摘录数据:
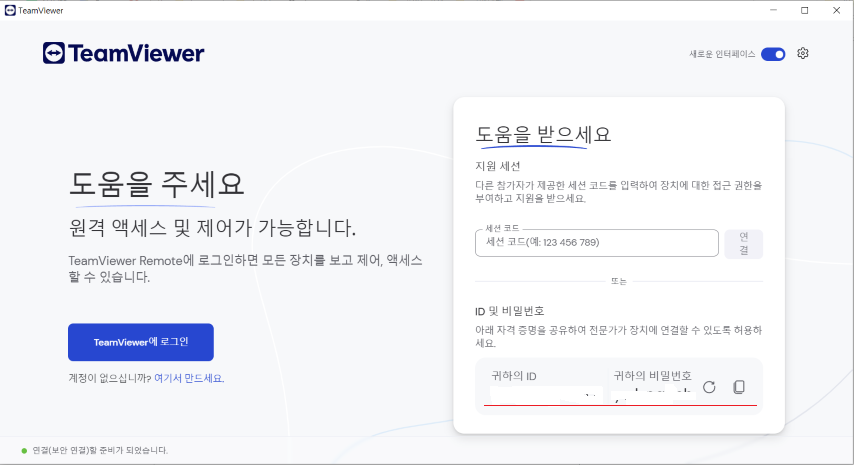Image resolution: width=854 pixels, height=465 pixels.
Task: Click the 귀하의 비밀번호 value field
Action: pyautogui.click(x=654, y=394)
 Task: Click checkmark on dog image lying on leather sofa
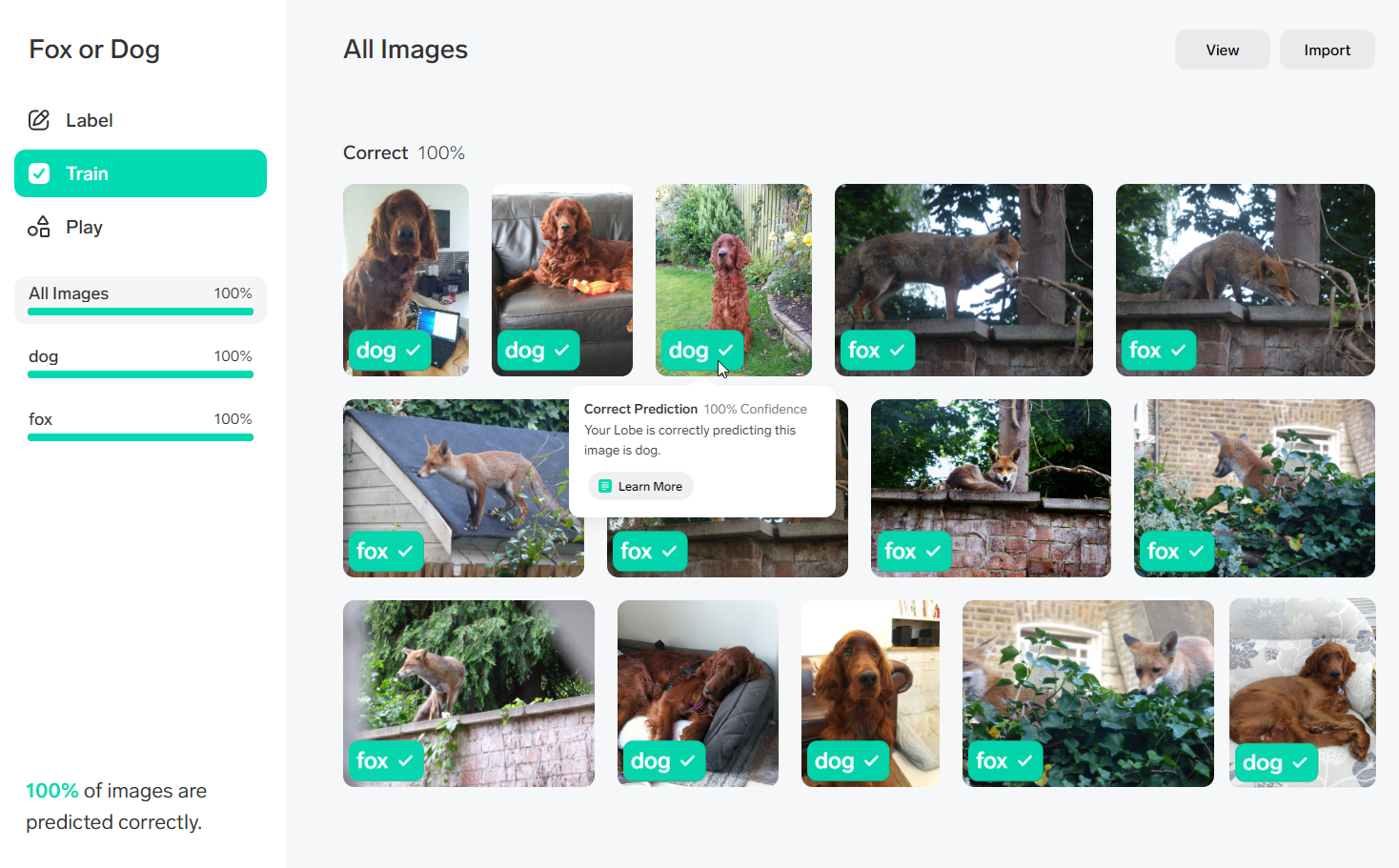pyautogui.click(x=561, y=351)
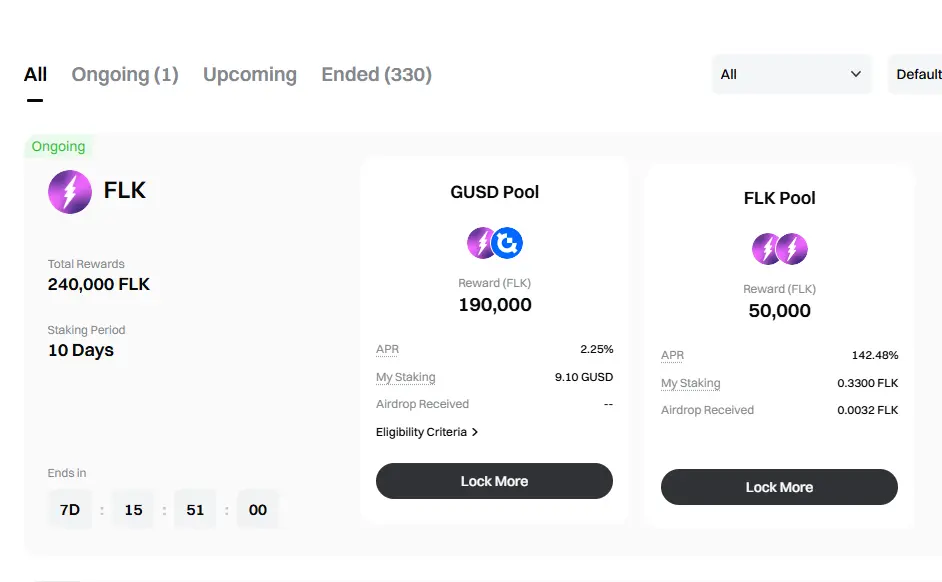This screenshot has width=942, height=582.
Task: Click the FLK project title
Action: tap(125, 190)
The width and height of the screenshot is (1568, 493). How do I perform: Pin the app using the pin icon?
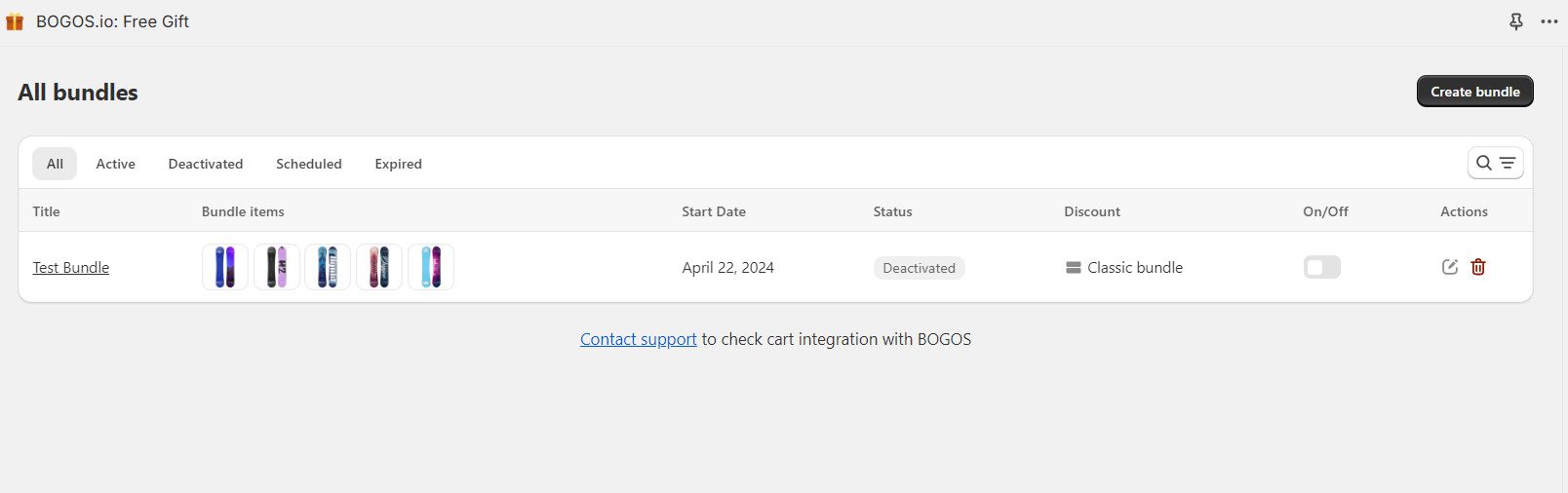[x=1516, y=21]
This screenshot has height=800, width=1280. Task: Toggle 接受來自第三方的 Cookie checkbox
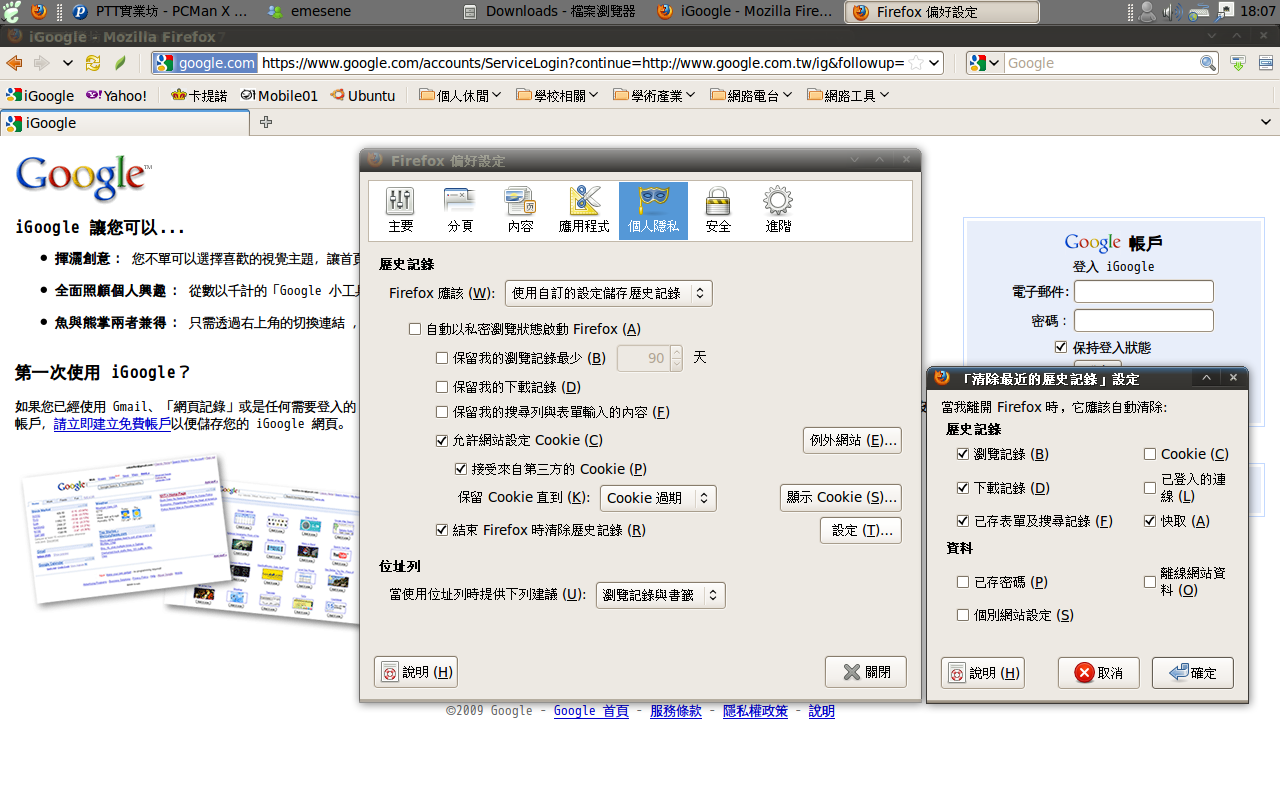[461, 469]
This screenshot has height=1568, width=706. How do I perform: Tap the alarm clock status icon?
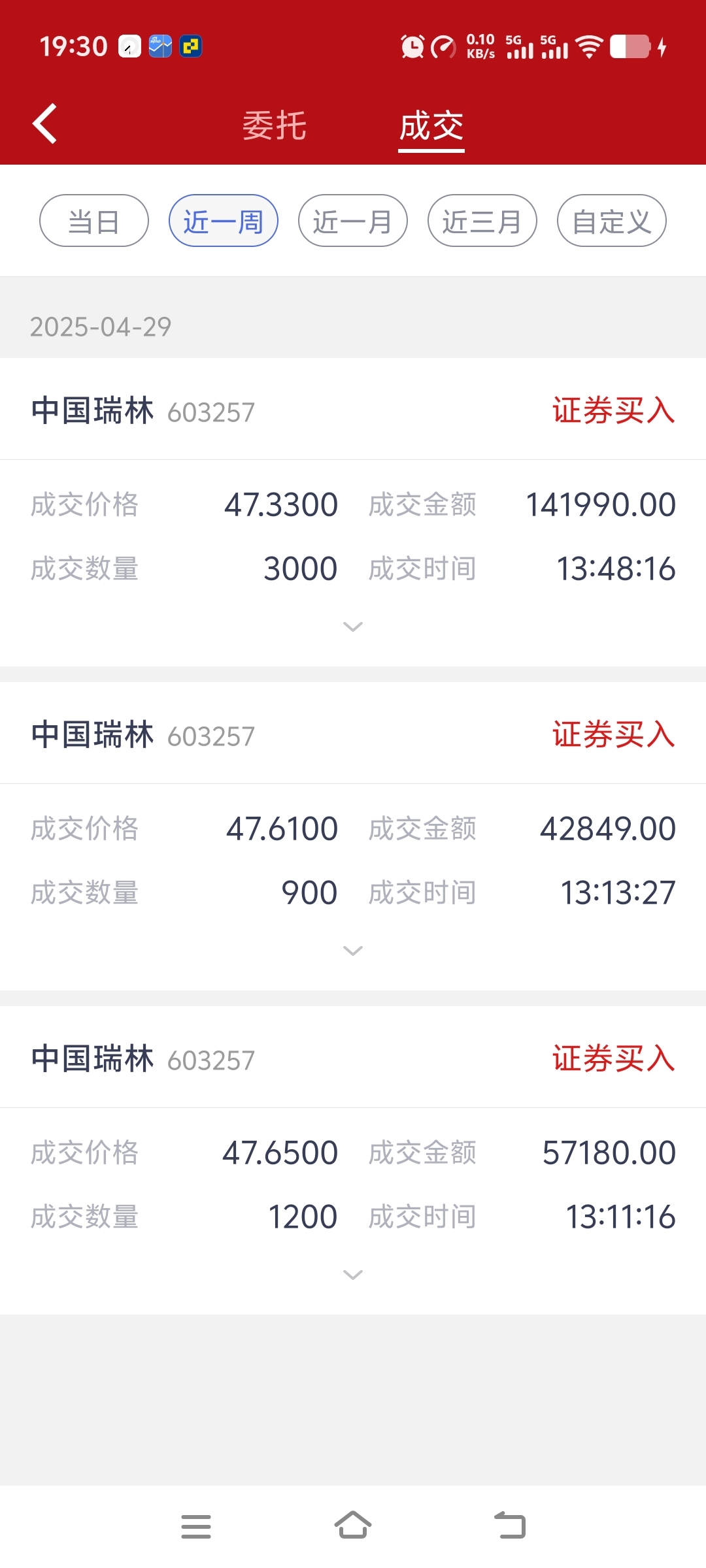point(412,46)
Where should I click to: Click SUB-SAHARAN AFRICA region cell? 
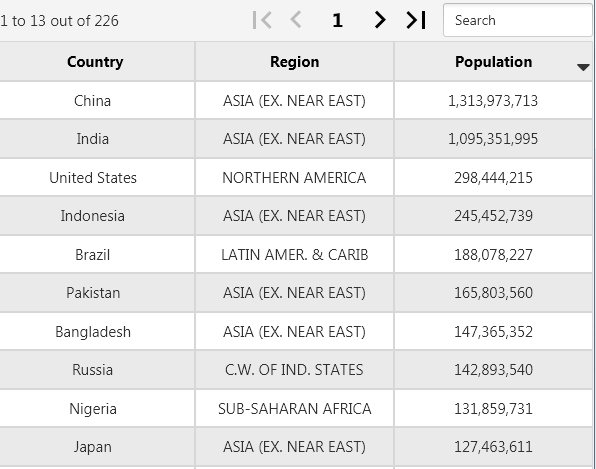pyautogui.click(x=295, y=409)
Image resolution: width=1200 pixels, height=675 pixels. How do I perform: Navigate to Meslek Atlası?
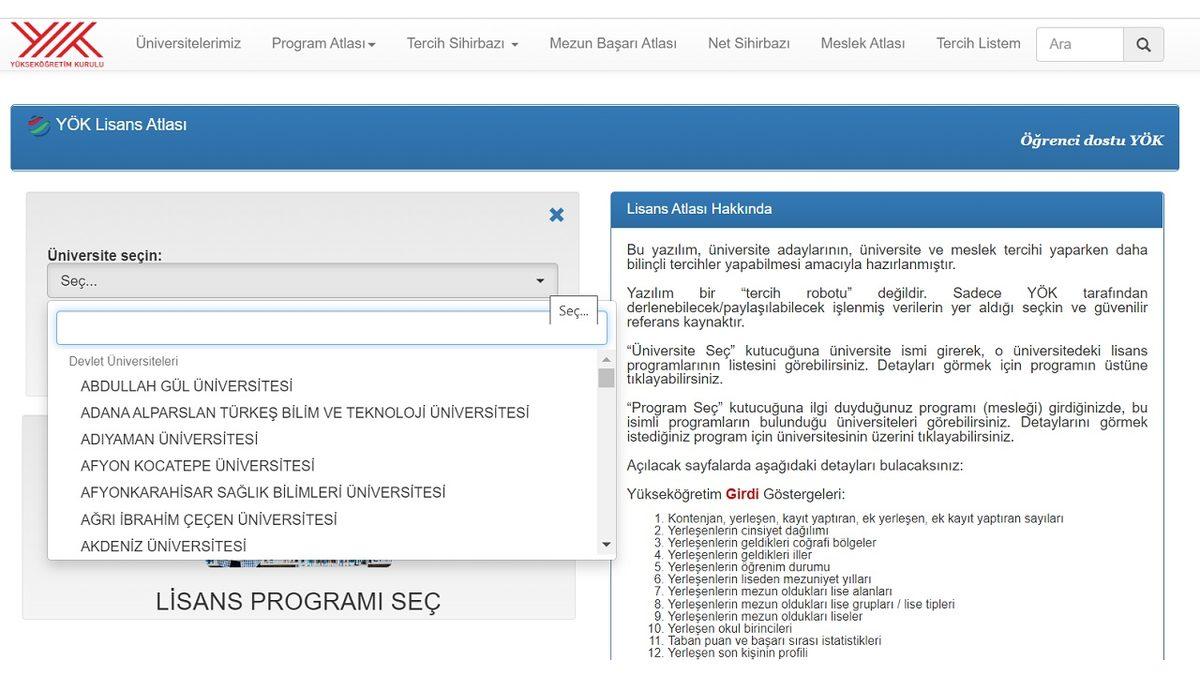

你的任务: 把上面这些行排成一个带编号的列表，空行不算，图片不要放进答案。

任务答案:
1. Image resolution: width=854 pixels, height=465 pixels.
2. Task: Click the 귀하의 비밀번호 value field
3. Action: pyautogui.click(x=654, y=394)
4.  Task: Click checkmark on dog image lying on leather sofa
5. pyautogui.click(x=561, y=351)
6. This screenshot has width=942, height=582.
7. Task: Click the FLK project title
8. Action: tap(125, 190)
9. The width and height of the screenshot is (1568, 493). How do I perform: Pin the app using the pin icon?
10. [x=1516, y=21]
11. This screenshot has height=800, width=1280. Task: Toggle 接受來自第三方的 Cookie checkbox
12. [461, 469]
13. This screenshot has height=1568, width=706. How do I perform: Tap the alarm clock status icon?
14. point(412,46)
15. Where should I click to: Click SUB-SAHARAN AFRICA region cell? 
16. pyautogui.click(x=295, y=409)
17. Image resolution: width=1200 pixels, height=675 pixels. How do I perform: Navigate to Meslek Atlası?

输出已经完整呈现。